• Task material:
☆ ☆ ☆ ☆ ☆

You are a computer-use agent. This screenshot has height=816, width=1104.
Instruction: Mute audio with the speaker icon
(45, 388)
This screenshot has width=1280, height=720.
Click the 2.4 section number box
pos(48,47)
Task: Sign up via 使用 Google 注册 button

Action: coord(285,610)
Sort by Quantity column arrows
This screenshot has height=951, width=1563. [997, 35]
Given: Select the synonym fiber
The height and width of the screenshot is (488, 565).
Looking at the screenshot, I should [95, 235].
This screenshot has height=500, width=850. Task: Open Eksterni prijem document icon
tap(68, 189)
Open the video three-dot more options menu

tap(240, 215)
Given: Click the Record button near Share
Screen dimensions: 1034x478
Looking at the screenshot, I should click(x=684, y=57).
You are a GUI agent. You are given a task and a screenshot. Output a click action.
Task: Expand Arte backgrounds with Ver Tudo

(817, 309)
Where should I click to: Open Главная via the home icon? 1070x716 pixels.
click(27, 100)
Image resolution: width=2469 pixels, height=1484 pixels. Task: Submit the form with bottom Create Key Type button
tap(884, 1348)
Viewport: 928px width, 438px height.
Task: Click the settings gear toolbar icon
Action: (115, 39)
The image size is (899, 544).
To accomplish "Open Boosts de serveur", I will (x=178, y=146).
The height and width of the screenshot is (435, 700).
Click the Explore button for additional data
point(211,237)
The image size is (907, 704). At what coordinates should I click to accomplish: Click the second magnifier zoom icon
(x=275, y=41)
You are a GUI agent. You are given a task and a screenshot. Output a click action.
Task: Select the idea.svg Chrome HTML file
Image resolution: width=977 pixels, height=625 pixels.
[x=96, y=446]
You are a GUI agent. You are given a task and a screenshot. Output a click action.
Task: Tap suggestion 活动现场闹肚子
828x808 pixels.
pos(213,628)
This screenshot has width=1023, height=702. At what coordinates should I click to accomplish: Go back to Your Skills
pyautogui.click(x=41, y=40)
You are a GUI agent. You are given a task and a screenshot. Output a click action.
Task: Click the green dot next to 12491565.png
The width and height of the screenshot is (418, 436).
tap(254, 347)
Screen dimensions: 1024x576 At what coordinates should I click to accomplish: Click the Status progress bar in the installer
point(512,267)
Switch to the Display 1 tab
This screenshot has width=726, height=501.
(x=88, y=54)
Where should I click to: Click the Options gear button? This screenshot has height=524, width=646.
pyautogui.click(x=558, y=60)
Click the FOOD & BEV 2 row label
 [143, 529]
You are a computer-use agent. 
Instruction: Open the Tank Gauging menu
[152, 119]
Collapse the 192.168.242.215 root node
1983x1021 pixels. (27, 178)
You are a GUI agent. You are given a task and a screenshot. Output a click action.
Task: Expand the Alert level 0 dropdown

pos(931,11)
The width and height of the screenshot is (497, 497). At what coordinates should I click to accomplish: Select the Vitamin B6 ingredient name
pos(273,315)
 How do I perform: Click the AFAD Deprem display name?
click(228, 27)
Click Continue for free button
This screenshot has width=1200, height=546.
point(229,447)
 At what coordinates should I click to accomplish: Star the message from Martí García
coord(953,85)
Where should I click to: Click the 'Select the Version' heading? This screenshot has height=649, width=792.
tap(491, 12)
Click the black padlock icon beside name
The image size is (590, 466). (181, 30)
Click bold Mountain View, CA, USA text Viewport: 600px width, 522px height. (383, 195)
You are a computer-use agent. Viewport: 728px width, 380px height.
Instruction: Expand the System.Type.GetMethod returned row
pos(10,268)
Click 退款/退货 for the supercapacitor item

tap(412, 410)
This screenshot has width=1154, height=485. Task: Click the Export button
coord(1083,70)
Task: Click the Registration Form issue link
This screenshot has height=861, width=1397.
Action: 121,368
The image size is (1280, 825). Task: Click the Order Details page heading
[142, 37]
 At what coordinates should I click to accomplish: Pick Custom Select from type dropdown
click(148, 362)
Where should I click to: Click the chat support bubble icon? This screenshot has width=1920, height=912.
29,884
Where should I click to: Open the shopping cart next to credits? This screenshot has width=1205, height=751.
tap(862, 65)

☆ ☆ ☆ ☆ ☆

• What needs to be done: An exact copy of all the entries above is what is needed.

• Finished exercise:
You are a computer-use agent. This screenshot has height=816, width=1104.
Instruction: Mute audio with the speaker icon
(45, 388)
This screenshot has width=1280, height=720.
Click the 2.4 section number box
pos(48,47)
Task: Sign up via 使用 Google 注册 button

Action: coord(285,610)
Sort by Quantity column arrows
This screenshot has height=951, width=1563. [997, 35]
Given: Select the synonym fiber
The height and width of the screenshot is (488, 565).
Looking at the screenshot, I should [95, 235].
This screenshot has height=500, width=850. Task: Open Eksterni prijem document icon
tap(68, 189)
Open the video three-dot more options menu

tap(240, 215)
Given: Click the Record button near Share
Screen dimensions: 1034x478
Looking at the screenshot, I should click(x=684, y=57).
You are a GUI agent. You are given a task and a screenshot. Output a click action.
Task: Expand Arte backgrounds with Ver Tudo

(817, 309)
Where should I click to: Open Главная via the home icon? 1070x716 pixels.
click(27, 100)
Image resolution: width=2469 pixels, height=1484 pixels. Task: Submit the form with bottom Create Key Type button
tap(884, 1348)
Viewport: 928px width, 438px height.
Task: Click the settings gear toolbar icon
Action: (115, 39)
The image size is (899, 544).
To accomplish "Open Boosts de serveur", I will (x=178, y=146).
The height and width of the screenshot is (435, 700).
Click the Explore button for additional data
point(211,237)
The image size is (907, 704). At what coordinates should I click to accomplish: Click the second magnifier zoom icon
(x=275, y=41)
You are a GUI agent. You are given a task and a screenshot. Output a click action.
Task: Select the idea.svg Chrome HTML file
Image resolution: width=977 pixels, height=625 pixels.
[x=96, y=446]
You are a GUI agent. You are given a task and a screenshot. Output a click action.
Task: Tap suggestion 活动现场闹肚子
828x808 pixels.
pos(213,628)
This screenshot has width=1023, height=702. At what coordinates should I click to accomplish: Go back to Your Skills
pyautogui.click(x=41, y=40)
You are a GUI agent. You are given a task and a screenshot. Output a click action.
Task: Click the green dot next to 12491565.png
The width and height of the screenshot is (418, 436).
tap(254, 347)
Screen dimensions: 1024x576 At what coordinates should I click to accomplish: Click the Status progress bar in the installer
point(512,267)
Switch to the Display 1 tab
This screenshot has width=726, height=501.
(x=88, y=54)
Where should I click to: Click the Options gear button? This screenshot has height=524, width=646.
pyautogui.click(x=558, y=60)
Click the FOOD & BEV 2 row label
 [143, 529]
You are a computer-use agent. 
Instruction: Open the Tank Gauging menu
[152, 119]
Collapse the 192.168.242.215 root node
1983x1021 pixels. (27, 178)
You are a GUI agent. You are given a task and a screenshot. Output a click action.
Task: Expand the Alert level 0 dropdown

pos(931,11)
The width and height of the screenshot is (497, 497). At what coordinates should I click to accomplish: Select the Vitamin B6 ingredient name
pos(273,315)
 How do I perform: Click the AFAD Deprem display name?
click(228, 27)
Click Continue for free button
This screenshot has width=1200, height=546.
point(229,447)
 At what coordinates should I click to accomplish: Star the message from Martí García
coord(953,85)
Where should I click to: Click the 'Select the Version' heading? This screenshot has height=649, width=792.
tap(491, 12)
Click the black padlock icon beside name
The image size is (590, 466). (181, 30)
Click bold Mountain View, CA, USA text Viewport: 600px width, 522px height. (383, 195)
You are a computer-use agent. Viewport: 728px width, 380px height.
Instruction: Expand the System.Type.GetMethod returned row
pos(10,268)
Click 退款/退货 for the supercapacitor item

tap(412, 410)
This screenshot has width=1154, height=485. Task: Click the Export button
coord(1083,70)
Task: Click the Registration Form issue link
This screenshot has height=861, width=1397.
Action: 121,368
The image size is (1280, 825). Task: Click the Order Details page heading
[142, 37]
 At what coordinates should I click to accomplish: Pick Custom Select from type dropdown
click(148, 362)
Where should I click to: Click the chat support bubble icon? This screenshot has width=1920, height=912.
29,884
Where should I click to: Open the shopping cart next to credits? This screenshot has width=1205, height=751.
tap(862, 65)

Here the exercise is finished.